> [What is being asked] Can you give the lines again, starting with the line that contains "Given: Pick the 6-GFM-120 type option" and going on through the line that contains "Action: (x=308, y=15)", swapping "Task" for "Goal" and leaving everything else unchanged?

> [The data]
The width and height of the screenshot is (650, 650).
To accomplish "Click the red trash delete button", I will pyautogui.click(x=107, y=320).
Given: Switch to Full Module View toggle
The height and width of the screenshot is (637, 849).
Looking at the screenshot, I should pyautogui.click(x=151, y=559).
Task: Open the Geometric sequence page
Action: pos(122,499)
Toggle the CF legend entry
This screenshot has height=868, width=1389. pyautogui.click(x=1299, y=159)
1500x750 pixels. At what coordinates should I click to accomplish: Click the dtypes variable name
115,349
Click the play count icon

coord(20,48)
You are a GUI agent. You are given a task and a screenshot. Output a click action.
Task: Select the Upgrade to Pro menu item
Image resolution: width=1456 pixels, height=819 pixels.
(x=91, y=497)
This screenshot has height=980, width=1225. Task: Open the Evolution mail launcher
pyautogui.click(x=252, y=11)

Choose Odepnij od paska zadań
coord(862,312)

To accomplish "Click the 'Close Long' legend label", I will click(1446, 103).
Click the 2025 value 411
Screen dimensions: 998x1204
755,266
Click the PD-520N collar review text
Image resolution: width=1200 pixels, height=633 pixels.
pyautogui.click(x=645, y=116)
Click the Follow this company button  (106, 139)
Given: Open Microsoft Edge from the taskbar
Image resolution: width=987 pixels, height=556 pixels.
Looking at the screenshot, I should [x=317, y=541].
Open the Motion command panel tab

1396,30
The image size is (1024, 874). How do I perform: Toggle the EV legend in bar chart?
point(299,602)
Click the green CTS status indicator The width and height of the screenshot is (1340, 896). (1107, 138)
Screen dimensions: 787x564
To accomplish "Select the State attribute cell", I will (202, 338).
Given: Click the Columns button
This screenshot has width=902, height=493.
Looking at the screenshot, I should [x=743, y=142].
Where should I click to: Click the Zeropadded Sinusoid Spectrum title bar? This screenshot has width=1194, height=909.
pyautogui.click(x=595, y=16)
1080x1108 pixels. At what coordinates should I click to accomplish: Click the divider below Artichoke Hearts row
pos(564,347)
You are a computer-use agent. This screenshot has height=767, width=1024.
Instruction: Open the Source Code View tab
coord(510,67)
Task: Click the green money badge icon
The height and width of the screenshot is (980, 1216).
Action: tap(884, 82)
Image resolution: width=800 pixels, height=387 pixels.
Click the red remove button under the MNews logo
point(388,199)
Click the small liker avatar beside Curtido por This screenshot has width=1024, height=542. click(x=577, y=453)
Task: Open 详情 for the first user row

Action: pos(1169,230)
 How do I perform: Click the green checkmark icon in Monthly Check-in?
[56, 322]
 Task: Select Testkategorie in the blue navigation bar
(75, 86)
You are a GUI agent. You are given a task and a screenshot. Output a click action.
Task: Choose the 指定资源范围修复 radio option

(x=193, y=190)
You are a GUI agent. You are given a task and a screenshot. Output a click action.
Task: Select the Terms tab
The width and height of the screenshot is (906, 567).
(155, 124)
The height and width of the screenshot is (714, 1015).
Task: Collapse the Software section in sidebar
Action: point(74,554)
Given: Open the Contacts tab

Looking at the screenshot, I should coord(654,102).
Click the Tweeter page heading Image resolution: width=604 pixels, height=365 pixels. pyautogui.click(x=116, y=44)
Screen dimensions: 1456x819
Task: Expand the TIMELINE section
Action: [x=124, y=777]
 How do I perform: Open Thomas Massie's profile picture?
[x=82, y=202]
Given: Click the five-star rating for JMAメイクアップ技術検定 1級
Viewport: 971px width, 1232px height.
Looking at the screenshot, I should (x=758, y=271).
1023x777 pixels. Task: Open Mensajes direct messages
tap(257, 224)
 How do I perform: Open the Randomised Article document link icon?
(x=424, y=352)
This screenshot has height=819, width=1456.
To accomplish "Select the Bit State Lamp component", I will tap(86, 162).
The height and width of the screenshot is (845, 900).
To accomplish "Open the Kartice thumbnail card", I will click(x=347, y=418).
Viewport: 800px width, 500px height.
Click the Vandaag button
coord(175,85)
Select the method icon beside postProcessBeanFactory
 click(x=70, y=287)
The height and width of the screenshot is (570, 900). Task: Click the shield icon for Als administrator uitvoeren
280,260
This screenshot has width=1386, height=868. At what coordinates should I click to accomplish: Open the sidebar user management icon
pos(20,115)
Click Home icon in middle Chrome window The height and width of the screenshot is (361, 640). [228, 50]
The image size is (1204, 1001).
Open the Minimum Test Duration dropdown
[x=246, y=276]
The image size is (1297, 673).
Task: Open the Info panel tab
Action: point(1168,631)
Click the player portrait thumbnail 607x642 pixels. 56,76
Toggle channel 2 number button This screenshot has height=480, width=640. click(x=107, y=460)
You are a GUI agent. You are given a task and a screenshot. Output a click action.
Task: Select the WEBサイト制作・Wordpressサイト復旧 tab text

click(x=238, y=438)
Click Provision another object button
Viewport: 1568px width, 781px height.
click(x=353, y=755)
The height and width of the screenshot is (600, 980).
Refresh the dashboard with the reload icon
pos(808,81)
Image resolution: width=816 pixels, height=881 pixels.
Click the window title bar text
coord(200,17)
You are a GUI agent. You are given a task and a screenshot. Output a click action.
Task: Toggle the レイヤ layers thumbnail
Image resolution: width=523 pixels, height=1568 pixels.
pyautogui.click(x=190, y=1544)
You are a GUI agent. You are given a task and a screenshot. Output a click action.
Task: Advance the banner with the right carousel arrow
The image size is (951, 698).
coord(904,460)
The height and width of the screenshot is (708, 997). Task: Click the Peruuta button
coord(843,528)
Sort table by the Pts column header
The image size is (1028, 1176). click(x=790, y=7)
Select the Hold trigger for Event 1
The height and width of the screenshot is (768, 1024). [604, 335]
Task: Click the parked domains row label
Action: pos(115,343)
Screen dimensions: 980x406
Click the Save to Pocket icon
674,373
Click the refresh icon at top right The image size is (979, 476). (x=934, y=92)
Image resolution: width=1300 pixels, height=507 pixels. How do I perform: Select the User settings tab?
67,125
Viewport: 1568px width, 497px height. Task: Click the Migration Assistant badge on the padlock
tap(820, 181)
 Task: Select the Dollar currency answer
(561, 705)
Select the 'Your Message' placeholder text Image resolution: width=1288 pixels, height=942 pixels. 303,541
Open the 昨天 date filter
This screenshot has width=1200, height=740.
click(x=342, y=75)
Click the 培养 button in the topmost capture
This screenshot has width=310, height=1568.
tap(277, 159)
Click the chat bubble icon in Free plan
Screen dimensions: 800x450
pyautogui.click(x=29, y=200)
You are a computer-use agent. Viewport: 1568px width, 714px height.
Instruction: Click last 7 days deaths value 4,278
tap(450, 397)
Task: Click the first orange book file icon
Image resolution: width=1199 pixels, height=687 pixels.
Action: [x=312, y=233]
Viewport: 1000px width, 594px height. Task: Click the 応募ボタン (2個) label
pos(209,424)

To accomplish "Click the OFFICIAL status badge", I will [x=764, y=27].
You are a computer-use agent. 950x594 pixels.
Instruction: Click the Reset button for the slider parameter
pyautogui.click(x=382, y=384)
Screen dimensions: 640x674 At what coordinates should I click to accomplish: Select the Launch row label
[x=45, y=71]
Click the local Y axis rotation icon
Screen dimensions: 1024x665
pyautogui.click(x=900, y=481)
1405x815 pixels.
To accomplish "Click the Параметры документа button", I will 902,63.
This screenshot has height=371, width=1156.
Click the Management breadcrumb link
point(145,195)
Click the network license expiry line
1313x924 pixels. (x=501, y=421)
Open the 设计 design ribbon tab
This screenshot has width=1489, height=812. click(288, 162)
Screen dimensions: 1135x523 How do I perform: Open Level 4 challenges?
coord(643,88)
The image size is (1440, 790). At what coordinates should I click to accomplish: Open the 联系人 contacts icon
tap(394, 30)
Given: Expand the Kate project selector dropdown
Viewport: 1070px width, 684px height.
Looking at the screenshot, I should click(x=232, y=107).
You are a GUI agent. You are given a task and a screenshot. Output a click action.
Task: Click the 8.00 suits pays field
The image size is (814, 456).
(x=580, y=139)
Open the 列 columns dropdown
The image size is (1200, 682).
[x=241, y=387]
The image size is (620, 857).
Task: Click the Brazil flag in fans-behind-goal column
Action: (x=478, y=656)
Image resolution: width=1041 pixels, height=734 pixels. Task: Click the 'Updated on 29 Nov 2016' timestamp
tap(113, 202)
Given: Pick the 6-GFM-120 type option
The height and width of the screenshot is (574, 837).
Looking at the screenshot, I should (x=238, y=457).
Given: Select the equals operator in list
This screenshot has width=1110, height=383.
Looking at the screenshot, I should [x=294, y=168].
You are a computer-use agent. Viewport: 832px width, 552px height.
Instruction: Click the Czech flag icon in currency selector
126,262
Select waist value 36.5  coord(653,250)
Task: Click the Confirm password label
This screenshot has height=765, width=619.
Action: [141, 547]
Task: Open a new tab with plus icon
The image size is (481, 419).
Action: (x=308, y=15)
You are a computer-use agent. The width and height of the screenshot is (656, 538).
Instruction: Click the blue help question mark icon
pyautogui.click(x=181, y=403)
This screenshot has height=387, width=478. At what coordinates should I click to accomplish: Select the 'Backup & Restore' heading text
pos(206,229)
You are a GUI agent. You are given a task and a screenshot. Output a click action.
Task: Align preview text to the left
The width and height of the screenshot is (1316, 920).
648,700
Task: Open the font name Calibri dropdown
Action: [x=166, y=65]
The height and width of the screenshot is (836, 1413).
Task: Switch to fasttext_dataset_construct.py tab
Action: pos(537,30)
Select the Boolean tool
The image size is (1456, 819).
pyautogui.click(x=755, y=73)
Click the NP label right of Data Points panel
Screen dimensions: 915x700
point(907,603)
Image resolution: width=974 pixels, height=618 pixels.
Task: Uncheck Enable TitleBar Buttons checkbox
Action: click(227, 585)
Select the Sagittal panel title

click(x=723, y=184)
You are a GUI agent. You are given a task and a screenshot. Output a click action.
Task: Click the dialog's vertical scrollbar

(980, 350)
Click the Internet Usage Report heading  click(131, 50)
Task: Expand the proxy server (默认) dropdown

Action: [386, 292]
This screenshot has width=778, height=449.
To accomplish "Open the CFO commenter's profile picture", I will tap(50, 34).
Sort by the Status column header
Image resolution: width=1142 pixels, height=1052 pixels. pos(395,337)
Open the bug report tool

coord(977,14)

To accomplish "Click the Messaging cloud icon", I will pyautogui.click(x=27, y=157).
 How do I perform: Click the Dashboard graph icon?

> [Correct output]
Given: Pick the 6-GFM-120 type option
The height and width of the screenshot is (574, 837).
Looking at the screenshot, I should (x=238, y=457).
Given: Select the equals operator in list
This screenshot has width=1110, height=383.
Looking at the screenshot, I should [x=294, y=168].
You are a computer-use agent. Viewport: 832px width, 552px height.
Instruction: Click the Czech flag icon in currency selector
126,262
Select waist value 36.5  coord(653,250)
Goal: Click the Confirm password label
This screenshot has height=765, width=619.
Action: [141, 547]
Goal: Open a new tab with plus icon
The image size is (481, 419).
Action: (x=308, y=15)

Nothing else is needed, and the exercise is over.